Pour la diffusion sur internet, l'Arcom est toujours en mesure de mettre en place des sanctions, mais ne peut pas pour autant contrôler ce qu'il s'y passe comme à la télévision. Sur son site internet, l'autorité explique ne pas être "le régulateur des contenus disponibles sur les réseaux sociaux", de fait, en cas de signalement d'un spectateur, l'Arcom n'est pas en mesure de le traiter et il faut se tourner vers la plateforme Pharos: "Les signalements ou alertes concernant une fausse information ou un contenu haineux ne relèvent pas des missions de l'Arcom."

Néanmoins, cela ne veut pas dire qu'aucune règle ne s'impose. Sur Youtube comme sur Dailymotion, le diffuseur, qu'il soit en direct ou non, se doit d'une part de respecter les conditions d'utilisation de la plateforme - qui peuvent être très strictes. D'autre part, ces mêmes plateformes doivent faire respecter le DSA, le règlement européen sur les services numériques.

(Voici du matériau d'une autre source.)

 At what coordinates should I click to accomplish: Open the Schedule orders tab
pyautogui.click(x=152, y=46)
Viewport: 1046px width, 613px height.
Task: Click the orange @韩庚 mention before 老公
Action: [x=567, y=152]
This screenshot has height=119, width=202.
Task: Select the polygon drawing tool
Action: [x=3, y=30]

En vigueur depuis février 2024, il contraint les plateformes à renforcer leur modération sur les contenus haineux ou liés à la désinformation. Dans le cas d'un dérapage dans Touche pas à mon poste, en cas de signalement d'un utilisateur à Youtube ou Dailymotion, les deux sites de streaming doivent donc constater s'il y a une nécessité de sanction ou non.

Une vidéo n'est pas non plus obligée de préciser s'il y a un contenu sponsorisé ou partenaire à l'intérieur. Les plateformes se rangent derrière la nécessité pour chaque utilisateur de respecter les lois locales. En France, il est ainsi obligatoire de préciser qu'il s'agit d'un contenu publicitaire si c'est le cas. Mais la loi ne nécessite pas de gommer les marques ou d'en citer plusieurs du même genre comme sur la TNT.

Cyril Hanouna, qui avait été sanctionné d'une amende de 200.000 euros pour publicité clandestine, pourrait donc avoir davantage de liberté sur ce sujet.

Le gestionnaire de la chaîne a néanmoins pris soin de supprimer le replay de l'émission sur Youtube et Dailymotion, elle n'est pas non plus proposée sur Mycanal. De même, et peut-être pour éviter les dérapages, les commentaires ne sont pas actifs durant la diffusion en direct et en streaming.

En clair, il va désormais falloir attendre de voir comment l'Arcom considère la chaîne et l'émission Touche pas à mon poste pour comprendre les obligations qui vont incomber à Cyril Hanouna et sa société de production.